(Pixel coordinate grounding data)
--------------------

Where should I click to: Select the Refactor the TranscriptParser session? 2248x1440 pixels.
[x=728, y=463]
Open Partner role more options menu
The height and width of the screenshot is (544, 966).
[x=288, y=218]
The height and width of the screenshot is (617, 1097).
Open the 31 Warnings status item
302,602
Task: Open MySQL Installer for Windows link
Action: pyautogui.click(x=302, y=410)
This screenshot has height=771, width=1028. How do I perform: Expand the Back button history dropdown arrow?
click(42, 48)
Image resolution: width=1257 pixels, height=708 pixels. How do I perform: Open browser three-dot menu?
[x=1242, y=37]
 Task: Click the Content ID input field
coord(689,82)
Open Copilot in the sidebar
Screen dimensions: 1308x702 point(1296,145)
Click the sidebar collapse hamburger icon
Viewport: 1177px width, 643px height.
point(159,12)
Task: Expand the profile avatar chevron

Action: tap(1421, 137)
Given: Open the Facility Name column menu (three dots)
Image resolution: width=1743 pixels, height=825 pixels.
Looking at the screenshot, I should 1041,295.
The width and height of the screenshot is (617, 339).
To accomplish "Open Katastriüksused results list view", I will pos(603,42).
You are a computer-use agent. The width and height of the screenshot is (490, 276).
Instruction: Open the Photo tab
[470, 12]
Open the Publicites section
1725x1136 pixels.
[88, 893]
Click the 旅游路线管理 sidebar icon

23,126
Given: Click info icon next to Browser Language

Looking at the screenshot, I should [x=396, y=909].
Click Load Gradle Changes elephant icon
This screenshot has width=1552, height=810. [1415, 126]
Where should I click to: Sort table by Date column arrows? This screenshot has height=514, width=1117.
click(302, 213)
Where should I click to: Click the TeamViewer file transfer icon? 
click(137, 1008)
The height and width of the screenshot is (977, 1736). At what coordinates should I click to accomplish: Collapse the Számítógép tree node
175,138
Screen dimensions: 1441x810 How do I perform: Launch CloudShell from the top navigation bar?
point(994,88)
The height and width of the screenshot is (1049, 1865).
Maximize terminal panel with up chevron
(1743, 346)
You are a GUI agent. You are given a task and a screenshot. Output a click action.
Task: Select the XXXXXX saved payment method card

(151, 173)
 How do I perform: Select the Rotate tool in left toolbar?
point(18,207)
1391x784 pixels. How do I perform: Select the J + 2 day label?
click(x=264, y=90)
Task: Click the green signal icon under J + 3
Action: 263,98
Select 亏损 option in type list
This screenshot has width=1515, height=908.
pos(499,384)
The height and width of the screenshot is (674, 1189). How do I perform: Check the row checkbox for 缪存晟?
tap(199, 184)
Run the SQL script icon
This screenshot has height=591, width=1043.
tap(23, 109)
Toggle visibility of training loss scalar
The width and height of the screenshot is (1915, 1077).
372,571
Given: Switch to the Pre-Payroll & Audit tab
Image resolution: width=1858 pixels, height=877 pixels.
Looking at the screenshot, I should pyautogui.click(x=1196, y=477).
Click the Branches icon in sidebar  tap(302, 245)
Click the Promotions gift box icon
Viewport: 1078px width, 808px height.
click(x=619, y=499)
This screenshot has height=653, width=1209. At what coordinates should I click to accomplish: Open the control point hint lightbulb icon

--------------------

About this task: Starting from the data above, filter for lines with "agent" and copy each one.

Exercise result:
You are a computer-use agent. The width and height of the screenshot is (490, 276).
You are a GUI agent. You are given a task and a screenshot. Output a click action.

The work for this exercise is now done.